О СУДЕЙСКИХ РЕЧАХ
Вряд ли необходимо упоминать, что мы не питаем ни малейшей симпатии как к крылу физической силы чартизма вообще, так и к арестованным и осужденным чартистам крыла физической силы в частности. Не говоря уже о жестокости их планов, которым они с такой легкостью и охотой готовы были следовать (даже если поверить, будто эти неслыханные мерзости были подсказаны им иностранными шпионами, сумевшими воспользоваться их тупым невежеством), они помимо всего нанесли такой вред делу разумной свободы в мире, что их нельзя не признать врагами общественного блага и недругами простого народа.
И все же мы считаем, что с этими преступниками надо говорить языком здравого смысла и подлинного знания — особенно когда к ним обращается судья. Они очень в этом нуждаются, а помимо того, что правду следует говорить всегда, весьма желательно, чтобы она неизменно сопутствовала достоинству и авторитету судейского горностая.
Открывая заседания специальной комиссии графства Честер, судья Олдерсон, как ни жаль, произнес весьма, мы бы сказали, полицейскую речь, которую никак нельзя назвать поучительной. Он, прибегая к выражению любителей спорта, «схватился» с темой революции вообще, твердо рассчитывая на победу, а поскольку человеку как в парике, так и без парика очень легко говорить все, что ему взбредет в голову, если никто не смеет его перебивать или возражать ему, то он воспользовался этим удобным случаем и высказал поистине поразительные суждения. На волшебном термометре мистера Исаака Бикерстафа, находившемся в его доме в Башмачном переулке, Церковь помещалась между ревностностью и терпимостью; и мистер Бикерстаф заметил, что стоило волшебной жидкости подняться слишком высоко от средней точки Церкви — в ревностность, как она уже грозила перейти в ярость, а ярость — в преследования. Если бы старый мудрый цензор английских нравов заменил Церковь Судом, результат, несомненно, остался бы прежним.

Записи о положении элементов

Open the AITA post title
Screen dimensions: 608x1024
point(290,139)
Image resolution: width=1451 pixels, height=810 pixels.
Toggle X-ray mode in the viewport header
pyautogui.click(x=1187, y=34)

◆ ЧТО СДЕЛАТЬ ◆
A. Перескажите короче абзац текста о судейских речах, который начинается словами «Открывая заседания специальной комиссии», сохранив его главные факты.
B. Воспроизведите без изменений отрывок текста о судейских речах: начните с места, где стоят слова «И все же мы», и остановитесь после слов «авторитету судейского горностая.».

◆ ОТВЕТЫ ПО ЗАДАНИЯМ ◆
A. Открывая заседания специальной комиссии графства Честер, судья Олдерсон произнес полицейскую речь, которую нельзя назвать поучительной. Он уверенно взялся за тему революции вообще и, пользуясь тем, что никто не смел его перебить или возразить, высказал поразительные суждения. На волшебном термометре мистера Исаака Бикерстафа в его доме в Башмачном переулке Церковь помещалась между ревностностью и терпимостью. Бикерстаф заметил, что если жидкость поднималась от Церкви слишком высоко, в ревностность, она грозила перейти в ярость, а ярость — в преследования. Замени он Церковь Судом, результат был бы тем же.

B.
И все же мы считаем, что с этими преступниками надо говорить языком здравого смысла и подлинного знания — особенно когда к ним обращается судья. Они очень в этом нуждаются, а помимо того, что правду следует говорить всегда, весьма желательно, чтобы она неизменно сопутствовала достоинству и авторитету судейского горностая.